After a day working as a reporter at the forum, I met my Estonian friends who invited me out to drinks — at the Estonian House. There we could drink Estonian beverages and listen to a band made up solely of Estonians. When I mentioned this to Niina, a Finnish colleague at the conference, she frowned and said, “That’s right, the Estonians always insist on having their own separate event.”

That depressed me. If there was anything I wanted to do in Finland, it was socialize with the locals. I found something both peculiar and enchanting in their special looks, those beautifully flabby cheeks, the strange slope to their eyes. I loved the lush roll of their ‘r’s. Some were from Helsinki, others from Jyväskylä, others from Vaasa. They were wonderful characters and I wanted to hear their stories. But not the Estonians. Oh no. They wanted to sequester themselves in their own special house!

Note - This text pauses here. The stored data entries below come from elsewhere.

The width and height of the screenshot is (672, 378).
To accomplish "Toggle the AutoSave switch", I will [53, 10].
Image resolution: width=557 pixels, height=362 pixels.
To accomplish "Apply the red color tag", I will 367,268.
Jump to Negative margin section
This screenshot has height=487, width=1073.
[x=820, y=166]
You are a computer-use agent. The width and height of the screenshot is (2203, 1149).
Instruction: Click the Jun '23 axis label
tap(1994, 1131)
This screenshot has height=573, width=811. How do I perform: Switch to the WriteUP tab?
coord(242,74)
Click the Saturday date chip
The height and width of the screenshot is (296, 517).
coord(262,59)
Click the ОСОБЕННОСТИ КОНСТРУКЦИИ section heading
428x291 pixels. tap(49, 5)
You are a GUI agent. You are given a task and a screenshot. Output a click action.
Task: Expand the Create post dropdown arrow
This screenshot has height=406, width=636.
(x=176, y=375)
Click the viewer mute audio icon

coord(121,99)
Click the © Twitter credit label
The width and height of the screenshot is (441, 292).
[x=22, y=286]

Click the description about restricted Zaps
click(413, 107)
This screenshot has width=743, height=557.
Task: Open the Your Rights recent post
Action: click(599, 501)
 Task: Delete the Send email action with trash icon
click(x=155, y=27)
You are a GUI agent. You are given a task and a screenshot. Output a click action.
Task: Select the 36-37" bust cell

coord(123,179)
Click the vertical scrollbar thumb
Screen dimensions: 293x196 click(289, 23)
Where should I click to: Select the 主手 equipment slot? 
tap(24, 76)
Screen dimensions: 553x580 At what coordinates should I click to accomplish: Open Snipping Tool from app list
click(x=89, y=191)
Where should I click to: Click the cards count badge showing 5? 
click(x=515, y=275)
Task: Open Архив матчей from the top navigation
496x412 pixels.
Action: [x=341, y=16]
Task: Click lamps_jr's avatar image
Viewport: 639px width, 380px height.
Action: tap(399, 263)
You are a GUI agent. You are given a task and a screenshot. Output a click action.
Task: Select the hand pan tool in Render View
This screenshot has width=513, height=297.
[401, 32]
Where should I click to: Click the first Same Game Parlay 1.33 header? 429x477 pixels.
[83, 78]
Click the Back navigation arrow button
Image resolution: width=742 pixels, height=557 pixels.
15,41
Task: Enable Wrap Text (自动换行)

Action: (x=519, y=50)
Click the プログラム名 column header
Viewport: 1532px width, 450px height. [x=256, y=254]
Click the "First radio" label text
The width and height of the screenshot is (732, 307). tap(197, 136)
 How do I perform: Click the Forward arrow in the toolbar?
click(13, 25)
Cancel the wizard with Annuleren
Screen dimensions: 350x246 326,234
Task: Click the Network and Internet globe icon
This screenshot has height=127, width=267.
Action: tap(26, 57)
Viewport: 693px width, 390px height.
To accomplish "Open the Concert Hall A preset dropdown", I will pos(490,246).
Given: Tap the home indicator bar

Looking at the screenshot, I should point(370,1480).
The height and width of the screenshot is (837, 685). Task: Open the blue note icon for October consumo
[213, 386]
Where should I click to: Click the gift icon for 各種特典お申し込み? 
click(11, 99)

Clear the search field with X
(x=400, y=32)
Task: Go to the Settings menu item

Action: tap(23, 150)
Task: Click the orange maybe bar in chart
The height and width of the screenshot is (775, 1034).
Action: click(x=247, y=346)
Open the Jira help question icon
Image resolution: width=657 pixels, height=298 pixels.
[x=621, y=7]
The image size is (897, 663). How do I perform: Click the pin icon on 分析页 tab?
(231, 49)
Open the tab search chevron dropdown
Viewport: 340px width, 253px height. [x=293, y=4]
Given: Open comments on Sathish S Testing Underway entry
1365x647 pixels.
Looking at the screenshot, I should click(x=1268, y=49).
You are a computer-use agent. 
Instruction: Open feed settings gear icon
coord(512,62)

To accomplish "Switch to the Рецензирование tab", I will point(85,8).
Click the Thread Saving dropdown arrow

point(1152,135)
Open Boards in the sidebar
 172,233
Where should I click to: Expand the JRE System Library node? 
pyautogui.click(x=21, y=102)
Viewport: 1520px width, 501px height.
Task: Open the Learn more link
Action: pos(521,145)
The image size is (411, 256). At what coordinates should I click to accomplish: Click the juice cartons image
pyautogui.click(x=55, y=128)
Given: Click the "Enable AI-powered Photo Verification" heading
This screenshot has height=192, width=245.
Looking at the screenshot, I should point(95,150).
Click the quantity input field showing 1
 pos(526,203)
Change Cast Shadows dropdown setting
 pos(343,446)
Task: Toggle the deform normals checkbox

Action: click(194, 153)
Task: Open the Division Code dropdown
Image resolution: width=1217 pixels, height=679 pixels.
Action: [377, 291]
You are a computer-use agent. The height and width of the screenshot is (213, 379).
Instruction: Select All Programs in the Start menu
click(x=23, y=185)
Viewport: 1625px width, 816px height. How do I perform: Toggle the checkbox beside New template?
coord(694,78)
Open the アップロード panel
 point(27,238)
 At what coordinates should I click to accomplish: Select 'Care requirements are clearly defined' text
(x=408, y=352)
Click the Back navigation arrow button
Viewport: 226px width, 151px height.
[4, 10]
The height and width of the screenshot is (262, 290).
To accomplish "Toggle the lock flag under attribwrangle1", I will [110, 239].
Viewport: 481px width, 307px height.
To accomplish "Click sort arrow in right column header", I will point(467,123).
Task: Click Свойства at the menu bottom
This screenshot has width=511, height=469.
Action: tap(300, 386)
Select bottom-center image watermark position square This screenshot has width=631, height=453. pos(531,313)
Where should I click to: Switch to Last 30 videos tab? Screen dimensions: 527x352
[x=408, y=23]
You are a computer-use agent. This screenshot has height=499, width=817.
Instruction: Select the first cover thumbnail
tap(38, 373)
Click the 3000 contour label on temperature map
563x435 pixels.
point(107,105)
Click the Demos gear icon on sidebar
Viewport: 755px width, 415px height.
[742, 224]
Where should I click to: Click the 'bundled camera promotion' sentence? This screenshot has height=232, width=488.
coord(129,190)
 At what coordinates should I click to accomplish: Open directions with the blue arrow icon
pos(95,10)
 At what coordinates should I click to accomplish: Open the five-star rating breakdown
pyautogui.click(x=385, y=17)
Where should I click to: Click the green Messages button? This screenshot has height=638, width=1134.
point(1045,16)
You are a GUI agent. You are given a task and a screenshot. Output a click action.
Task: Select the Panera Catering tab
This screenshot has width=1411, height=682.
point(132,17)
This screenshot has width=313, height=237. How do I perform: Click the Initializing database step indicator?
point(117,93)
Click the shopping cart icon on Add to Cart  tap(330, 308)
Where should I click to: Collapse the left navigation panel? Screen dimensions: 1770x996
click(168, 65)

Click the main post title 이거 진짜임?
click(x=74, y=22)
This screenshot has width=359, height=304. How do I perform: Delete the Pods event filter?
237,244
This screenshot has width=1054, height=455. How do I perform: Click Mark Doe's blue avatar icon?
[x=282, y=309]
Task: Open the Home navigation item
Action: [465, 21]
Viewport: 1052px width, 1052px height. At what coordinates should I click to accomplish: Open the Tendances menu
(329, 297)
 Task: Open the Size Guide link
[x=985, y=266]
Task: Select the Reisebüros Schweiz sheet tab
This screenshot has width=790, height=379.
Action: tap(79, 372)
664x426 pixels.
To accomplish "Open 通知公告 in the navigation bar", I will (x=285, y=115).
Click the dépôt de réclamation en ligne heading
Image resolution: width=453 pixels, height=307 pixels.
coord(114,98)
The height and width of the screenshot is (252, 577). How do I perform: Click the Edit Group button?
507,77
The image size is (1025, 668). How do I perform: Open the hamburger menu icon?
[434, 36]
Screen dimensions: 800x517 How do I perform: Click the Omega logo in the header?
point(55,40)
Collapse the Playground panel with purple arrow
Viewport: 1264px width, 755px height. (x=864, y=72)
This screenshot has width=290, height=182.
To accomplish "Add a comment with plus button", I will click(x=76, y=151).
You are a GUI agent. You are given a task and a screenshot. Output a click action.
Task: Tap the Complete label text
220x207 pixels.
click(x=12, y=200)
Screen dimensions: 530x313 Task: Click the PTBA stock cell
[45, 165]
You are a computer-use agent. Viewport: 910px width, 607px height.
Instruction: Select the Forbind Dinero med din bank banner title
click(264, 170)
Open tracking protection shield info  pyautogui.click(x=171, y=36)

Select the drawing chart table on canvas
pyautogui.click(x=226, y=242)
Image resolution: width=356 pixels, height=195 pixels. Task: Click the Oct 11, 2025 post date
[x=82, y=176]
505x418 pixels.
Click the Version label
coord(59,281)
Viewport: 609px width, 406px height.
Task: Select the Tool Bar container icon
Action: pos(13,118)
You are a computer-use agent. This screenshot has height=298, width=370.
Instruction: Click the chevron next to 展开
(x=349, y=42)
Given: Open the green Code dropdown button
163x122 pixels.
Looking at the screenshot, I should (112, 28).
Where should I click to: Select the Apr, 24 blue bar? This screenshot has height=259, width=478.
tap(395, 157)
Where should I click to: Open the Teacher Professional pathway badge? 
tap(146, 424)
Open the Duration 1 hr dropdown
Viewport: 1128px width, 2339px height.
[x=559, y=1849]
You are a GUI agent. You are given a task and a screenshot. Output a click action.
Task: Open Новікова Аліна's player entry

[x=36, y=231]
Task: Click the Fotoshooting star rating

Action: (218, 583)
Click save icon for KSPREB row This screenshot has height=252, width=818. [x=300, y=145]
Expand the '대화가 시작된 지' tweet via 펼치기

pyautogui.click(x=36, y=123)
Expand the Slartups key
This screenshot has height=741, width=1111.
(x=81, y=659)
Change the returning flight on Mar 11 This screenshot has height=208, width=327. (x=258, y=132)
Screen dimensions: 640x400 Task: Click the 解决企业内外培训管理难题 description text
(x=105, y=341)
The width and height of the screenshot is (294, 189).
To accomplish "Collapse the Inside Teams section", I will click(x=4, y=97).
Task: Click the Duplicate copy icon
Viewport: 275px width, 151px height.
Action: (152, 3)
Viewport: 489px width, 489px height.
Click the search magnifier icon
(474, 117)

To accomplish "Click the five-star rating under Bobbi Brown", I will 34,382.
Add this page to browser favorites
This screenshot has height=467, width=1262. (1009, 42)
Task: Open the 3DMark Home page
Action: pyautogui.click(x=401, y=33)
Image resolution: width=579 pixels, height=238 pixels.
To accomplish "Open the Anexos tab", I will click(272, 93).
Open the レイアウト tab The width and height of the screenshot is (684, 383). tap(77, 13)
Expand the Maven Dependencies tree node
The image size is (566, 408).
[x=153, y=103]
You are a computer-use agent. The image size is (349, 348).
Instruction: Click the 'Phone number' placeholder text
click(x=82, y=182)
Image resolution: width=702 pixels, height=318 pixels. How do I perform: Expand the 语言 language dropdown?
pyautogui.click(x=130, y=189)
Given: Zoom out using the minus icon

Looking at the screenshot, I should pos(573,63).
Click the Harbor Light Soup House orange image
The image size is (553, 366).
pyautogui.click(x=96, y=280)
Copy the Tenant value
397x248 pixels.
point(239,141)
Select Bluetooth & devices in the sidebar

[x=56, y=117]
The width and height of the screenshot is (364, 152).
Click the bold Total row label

You know why, don’t you? It’s because the Estonians and Finns are sibling nations, and, like all brothers or sisters, they can put up with each other at family gatherings, but sometimes it’s just more comfortable to sit in opposite corners of the room, ignoring each other. This is what was going on that night in Helsinki. This is what I had stumbled upon. A classic sibling relationship.

If you ask the Estonians, they will tell you that Finland is “boring” for them. This isn’t the case. Siblings are never boring. They are alarming, distressing. They make you feel weird inside. They remind you of private things that you would much rather forget. Better to be among other Estonians in a controlled, safe environment. I was frustrated there in the Estonian House though. I searched the crowd for a familiar face, Juhan Parts perhaps, but he wasn’t there. Then I noticed beautiful people descending from the antique staircase and went up, hoping that there might be something interesting going on, a bordello perhaps, but no, there were just more Estonians drinking. It was like a bad dream.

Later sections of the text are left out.